A nice 3d game which is designed to help you relax. It has a game browser which downloads games/levels into it.
The game is Tranquility, and it will take you on a sensual, meditative journey the likes of which you've never seen before. Start a new game, and you find yourself drifting in a three-dimensional space filled with thousands of tiny stars of varying shapes, sizes, and colors. Mesmerized by the sights and sounds, you float around, occasionally bouncing off objects. In fact, you can even learn how to make music yourself by bouncing off the objects the right way.
Most of the game's core feature set depends on a live Internet connection; levels come from the net, scores go to the net, etc. You can play some levels without a net connection, though.
The current clients for OS 9, OS X, and Windows (linux in planning as of Dec. 2002) are available through the download section at http://www.tqworld.com/ . You get training, free membership access to the daily demo level, and a few other things. The long-term play mode comes in when you purchase a membership, though.

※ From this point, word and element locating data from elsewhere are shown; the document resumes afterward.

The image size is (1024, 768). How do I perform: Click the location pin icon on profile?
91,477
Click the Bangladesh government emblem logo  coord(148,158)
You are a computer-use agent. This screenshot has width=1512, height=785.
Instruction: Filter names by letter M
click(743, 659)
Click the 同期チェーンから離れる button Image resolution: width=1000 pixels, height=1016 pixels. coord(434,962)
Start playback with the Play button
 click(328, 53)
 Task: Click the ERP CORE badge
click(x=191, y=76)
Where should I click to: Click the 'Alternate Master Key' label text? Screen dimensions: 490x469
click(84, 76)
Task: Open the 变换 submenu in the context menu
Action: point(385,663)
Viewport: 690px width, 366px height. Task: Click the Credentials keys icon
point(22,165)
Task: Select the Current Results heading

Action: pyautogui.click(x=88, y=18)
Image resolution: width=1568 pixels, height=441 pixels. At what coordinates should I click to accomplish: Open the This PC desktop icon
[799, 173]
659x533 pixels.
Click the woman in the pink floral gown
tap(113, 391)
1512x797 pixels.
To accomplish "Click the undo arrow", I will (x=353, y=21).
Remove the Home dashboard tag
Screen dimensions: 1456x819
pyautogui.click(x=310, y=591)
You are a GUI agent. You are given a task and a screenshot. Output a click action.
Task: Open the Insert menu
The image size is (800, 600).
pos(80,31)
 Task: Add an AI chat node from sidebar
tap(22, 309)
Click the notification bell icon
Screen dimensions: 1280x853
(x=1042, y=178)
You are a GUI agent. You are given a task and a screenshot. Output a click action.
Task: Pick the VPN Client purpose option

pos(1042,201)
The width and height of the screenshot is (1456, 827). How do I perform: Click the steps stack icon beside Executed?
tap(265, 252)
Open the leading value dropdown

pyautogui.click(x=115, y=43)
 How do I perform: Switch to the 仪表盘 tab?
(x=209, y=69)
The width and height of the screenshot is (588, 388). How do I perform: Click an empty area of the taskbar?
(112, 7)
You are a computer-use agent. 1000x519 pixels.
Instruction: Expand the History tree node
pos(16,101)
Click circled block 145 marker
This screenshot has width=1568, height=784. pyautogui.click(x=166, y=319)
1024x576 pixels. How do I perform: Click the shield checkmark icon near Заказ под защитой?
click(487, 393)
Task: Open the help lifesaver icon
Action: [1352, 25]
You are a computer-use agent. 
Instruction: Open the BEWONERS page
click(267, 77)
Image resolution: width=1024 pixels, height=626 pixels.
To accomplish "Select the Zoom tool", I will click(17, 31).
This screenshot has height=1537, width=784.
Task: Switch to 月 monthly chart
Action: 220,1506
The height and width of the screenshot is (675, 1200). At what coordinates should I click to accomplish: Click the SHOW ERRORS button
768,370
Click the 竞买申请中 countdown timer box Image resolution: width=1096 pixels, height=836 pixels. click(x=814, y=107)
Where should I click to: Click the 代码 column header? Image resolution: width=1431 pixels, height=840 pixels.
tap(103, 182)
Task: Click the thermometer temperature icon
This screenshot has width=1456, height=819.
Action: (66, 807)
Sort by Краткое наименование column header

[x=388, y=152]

If you're sensitive to spinning motion, be careful; this game's got a tendency to induce motion sickness. Lots of spinning and height changes and the like.
Movies of gameplay are available in QuickTime movies; it's helpful for trying to figure out what gameplay is like.
3.4MB: http://www.tqworld.com/movies/descend.mov 4.8MB: http://www.tqworld.com/movies/FlyThrough.mov
Screenshots are also available at http://www.tqworld.com/ -- but the movies are better than a thousand pictures at explaining it.
The demos do not do it justice. -- MichaelFinney
Isn't this eerily like that game that hypnotizes and brainwashes all the crew of StarTrekTheNextGeneration, bar Wesley because he's too dumb? ;-)
Just think of the spinners as funnels of the black hole variety, and you've got it in space instead of on a grid.
Warning: the constant spinning may make some folk feel violently ill.
Please note that in September 2003 a retail 'boxed' version of Tranquility will appear at CompUSA stores in the U.S. -- pricing, street date unknown -- containing a disk of the game, a free player account, and as-of-yet unknown extras. I'll report back when I have it in hand. :) -- BrianKerr?